I for one am amazed that a Jesuit institution emphasizes Jesuit teaching. I am trying to unpack that, as the kids say.
Even so, the student petitioners maintain that the current curricular balance “does not reflect the kind of education we expected nor [sic] want,”…
I would suggest that perhaps the students chose their college unwisely, but I would have to denounce myself again and report for more regrooving.
And speaking of things that are “emotionally exhausting.”
The dangers of allowing unintelligent people to go to University.
The dangers of allowing unintelligent people to go to University.
It’s interesting that whenever we see these demands for flattery and ever greater indulgence, with their rote denunciations of “whiteness” and “heteronormativity,” the spelling and grammar are reliably inept.
I will not let cisgender heterosexual men claim my Blackness.
Rachel Dolezal, on the other hand, can go as hard as she likes on it
“I believe that it’s my job to engage in uncomfortable conversations with other white people about racism” said Bernard Manning in 1979.
As a middle aged, cis/hetero white male of Northern European origin (can one imagine any more strikes against me?!?), I am completely beyond having this explained to me, so don’t bother
I am certain that our host and many of his esteemed guests have encountered the amusements offered by Neel Kolhatkar, but in case the weighty thoughts above have displaced him from thought, please enjoy the evolution “victimhood poker”:
https://youtu.be/AOMpxsiUg2Q
Farnsworth: FYI: Your oversight has been reported to the Secretary of Failure himself.
Here’s a new seam for you to mine David.
*Drum rolls*
I give you Vonny Moyes
“Vonny Moyes is an arts journalist and social activist. She is comedy editor for The Skinny Magazine and columnist for National Collective and Bella Caledonia”

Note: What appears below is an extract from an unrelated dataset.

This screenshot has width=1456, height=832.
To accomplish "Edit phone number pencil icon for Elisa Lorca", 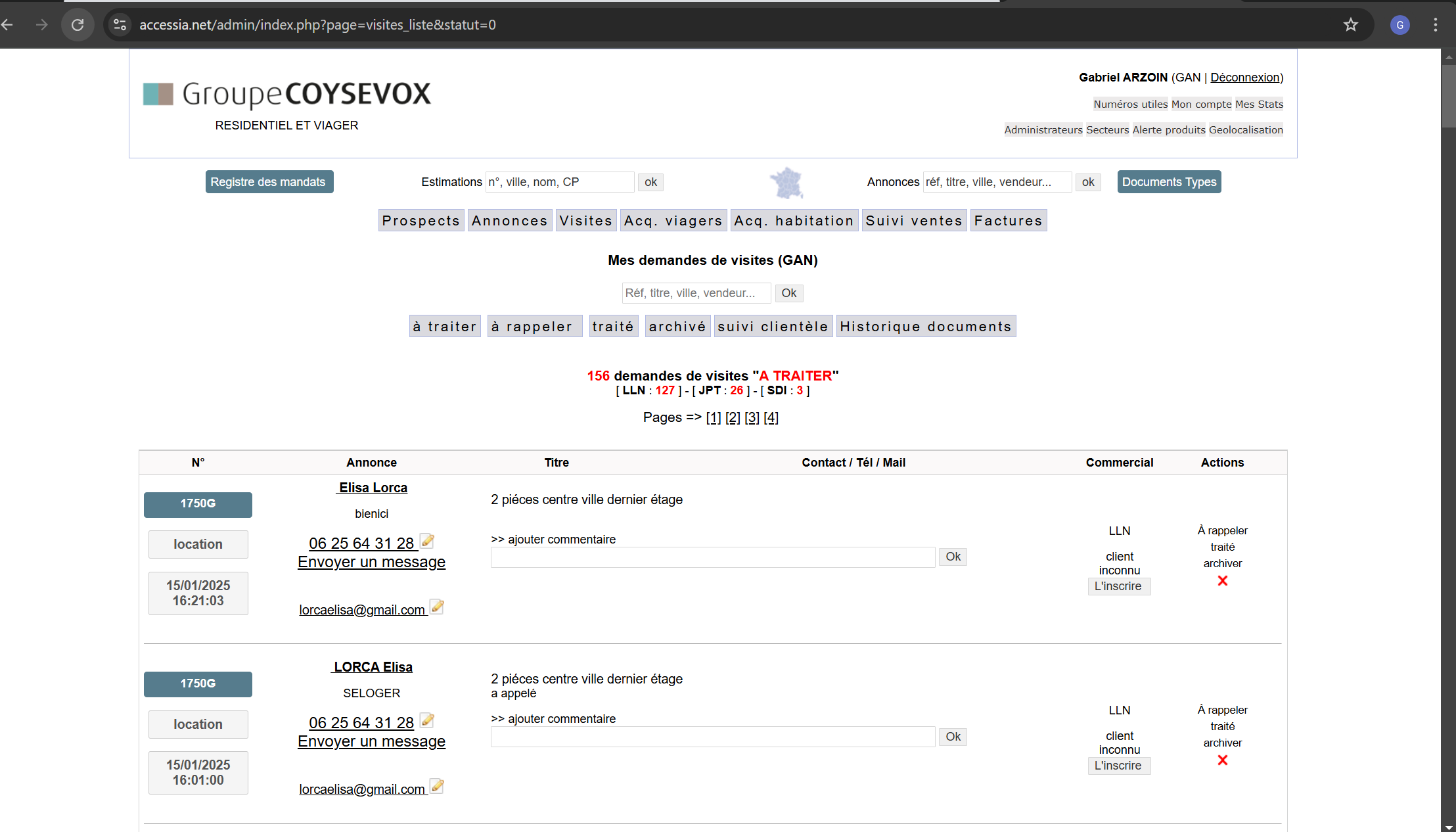I will point(427,541).
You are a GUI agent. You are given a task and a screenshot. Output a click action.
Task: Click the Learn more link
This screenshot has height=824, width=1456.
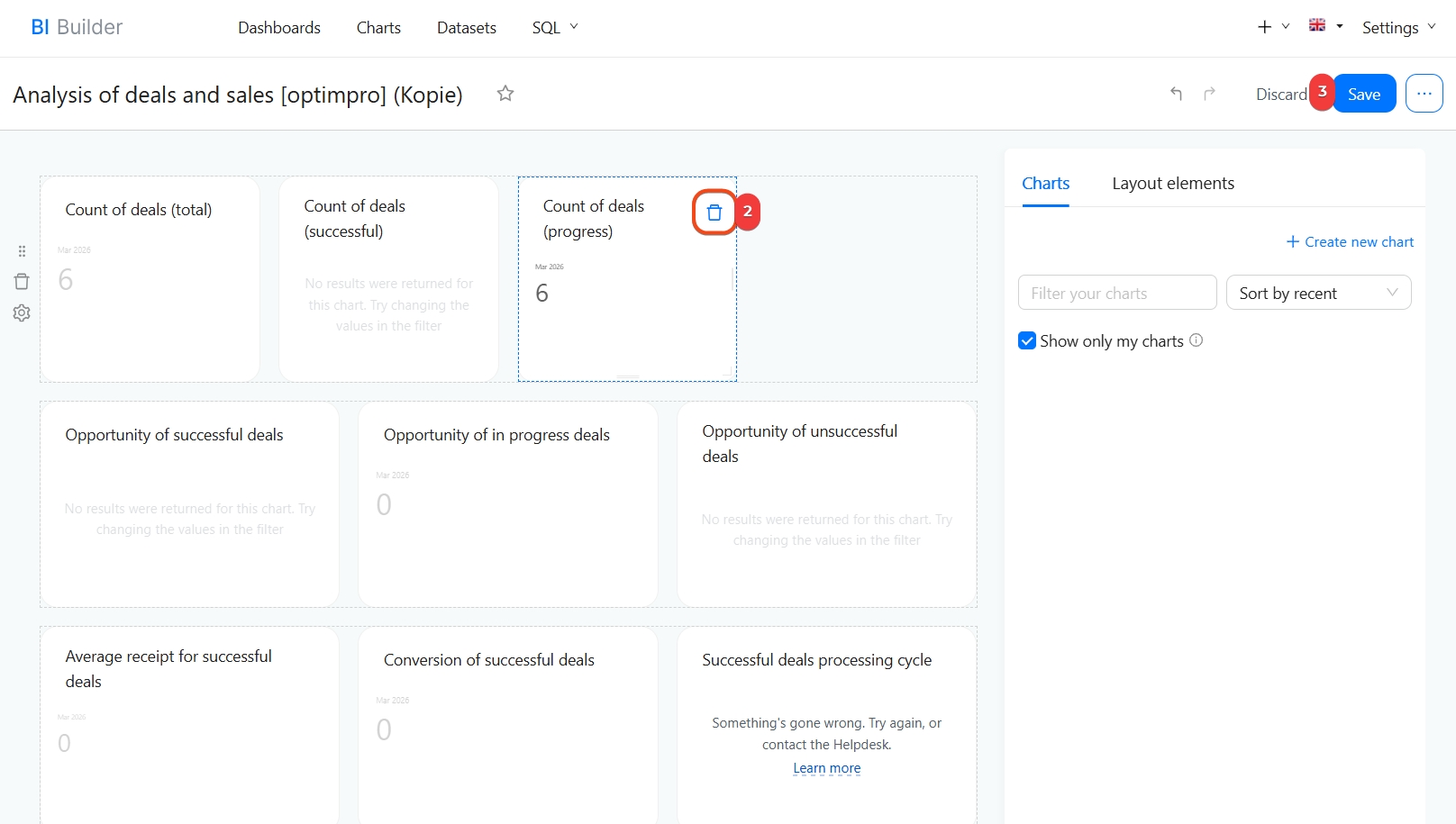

I’M white. I write for a paper largely written by white people, for a predominantly white audience in a country that is systematically white. Whichever way you come at it, this is privilege. Being born white in a white society is an asset that makes every area of my life easier by default. I know that as a white person I can write under this title, publish my work without struggle, and not be seen as angry or as that reflecting negatively on my race. Today, I’m using this position to start talking about that
http://www.thenational.scot/comment/vonny-moyes-beyoncs-lemonade-has-inspired-me-to-examine-my-privilege.16983
That’s right:
Beyoncé’s Lemonade has inspired me to examine my privilege
FFS
With all this talk to gender fluidity and how hard it is to guess at any given moment what gender they is I’ve had an idea.

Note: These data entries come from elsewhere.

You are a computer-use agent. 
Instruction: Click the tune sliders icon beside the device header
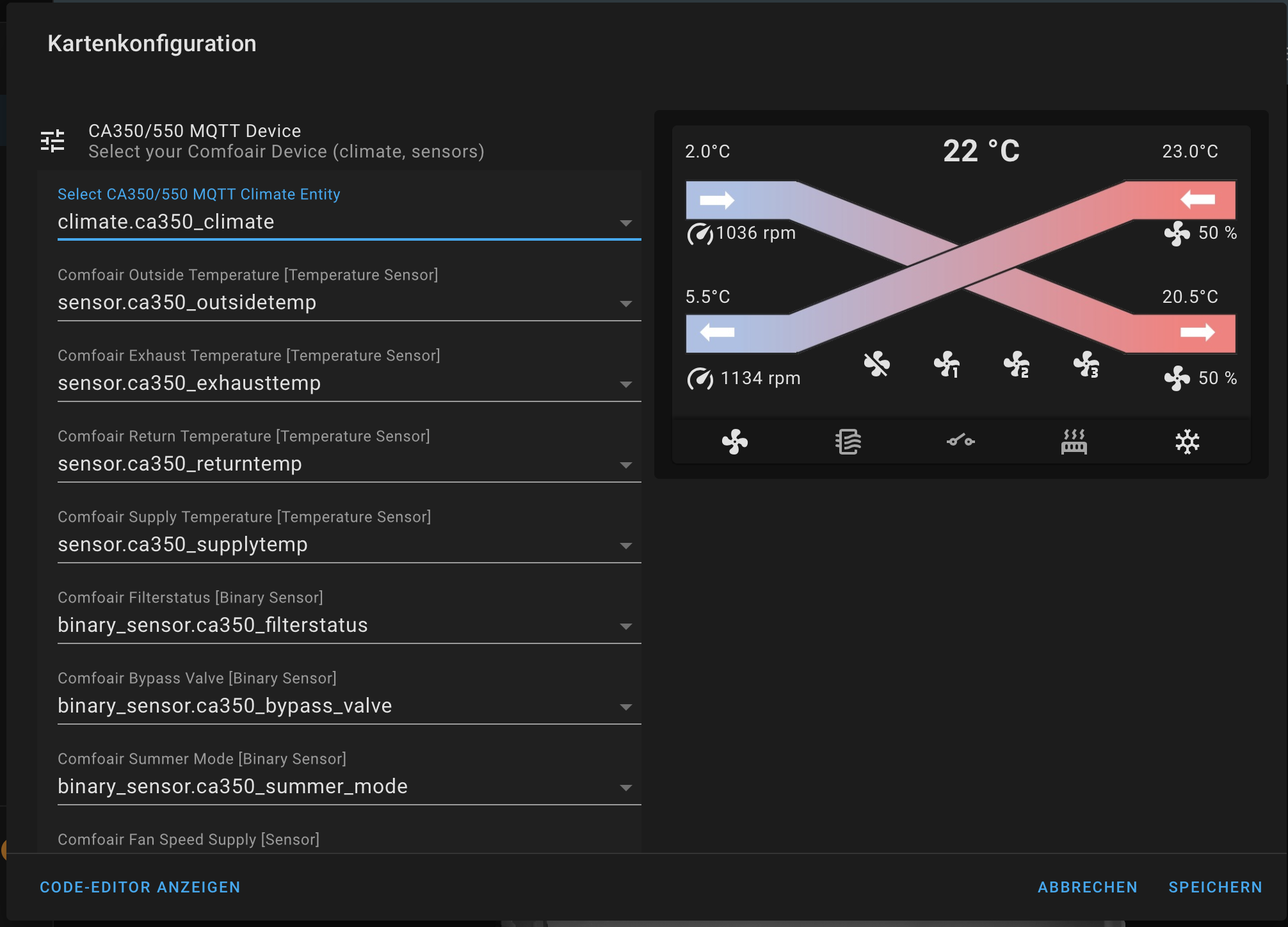click(x=52, y=141)
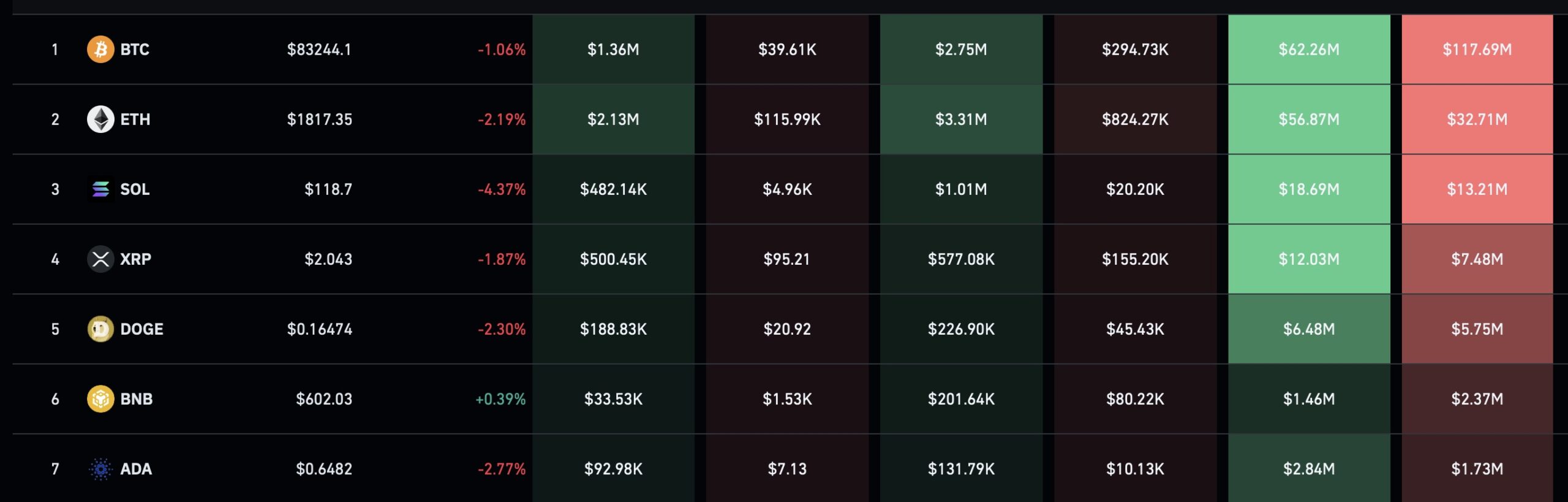Click the green $62.26M BTC cell

1309,49
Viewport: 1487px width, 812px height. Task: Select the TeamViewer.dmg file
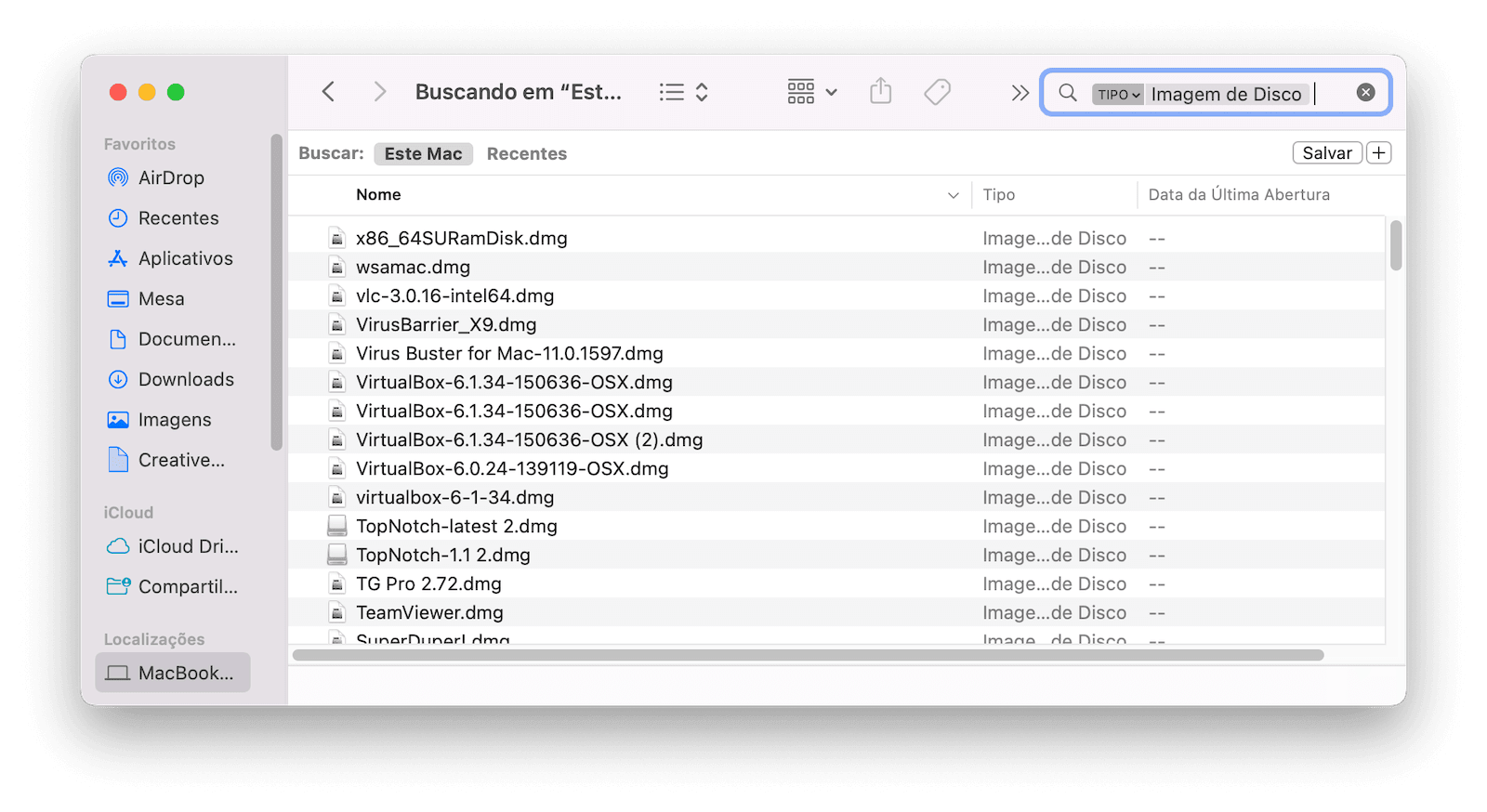429,613
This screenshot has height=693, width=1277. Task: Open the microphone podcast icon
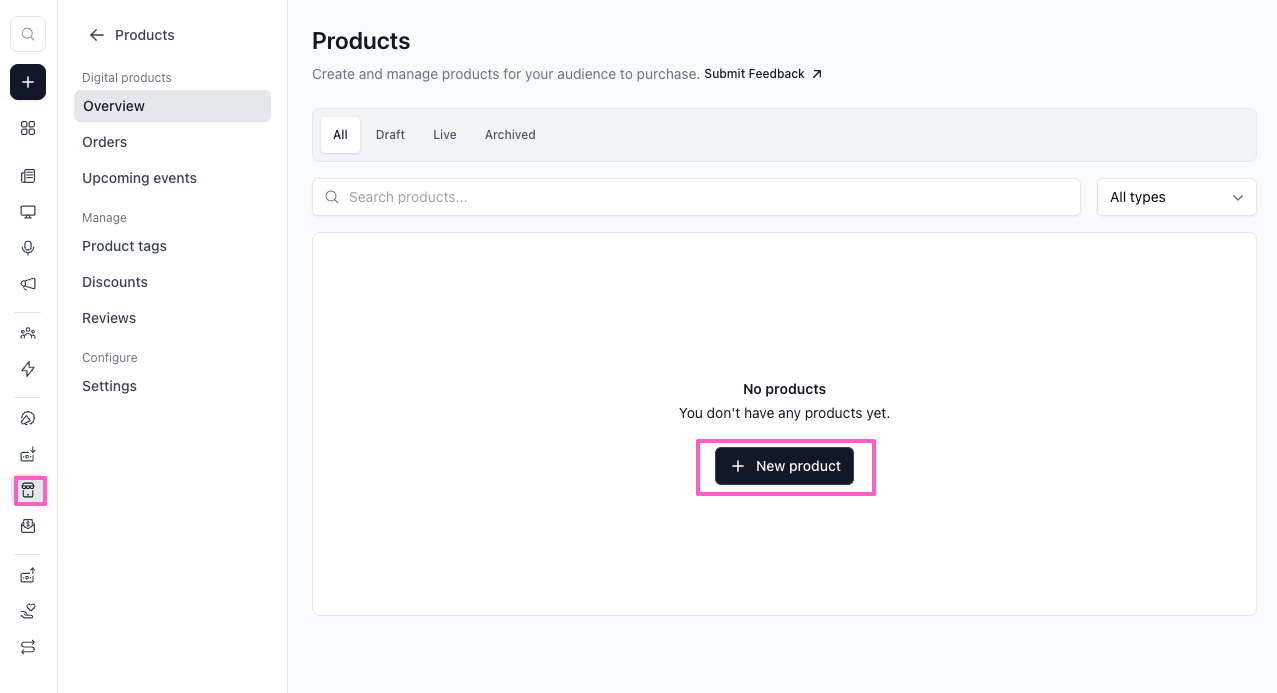click(x=28, y=248)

Lets buy up all the mood rings and t-shirts etc that people don’t want and re-market them as gender tracking/advertising items.
Then everyone can see at a glance what gender they is at any given time. Perhaps they can even use the ring to tell what gender they is.
I realise the last sentence of the above comment cannot be parsed, but that is what you get in today’s world of self-selected pronouns. Sorry, get used to it.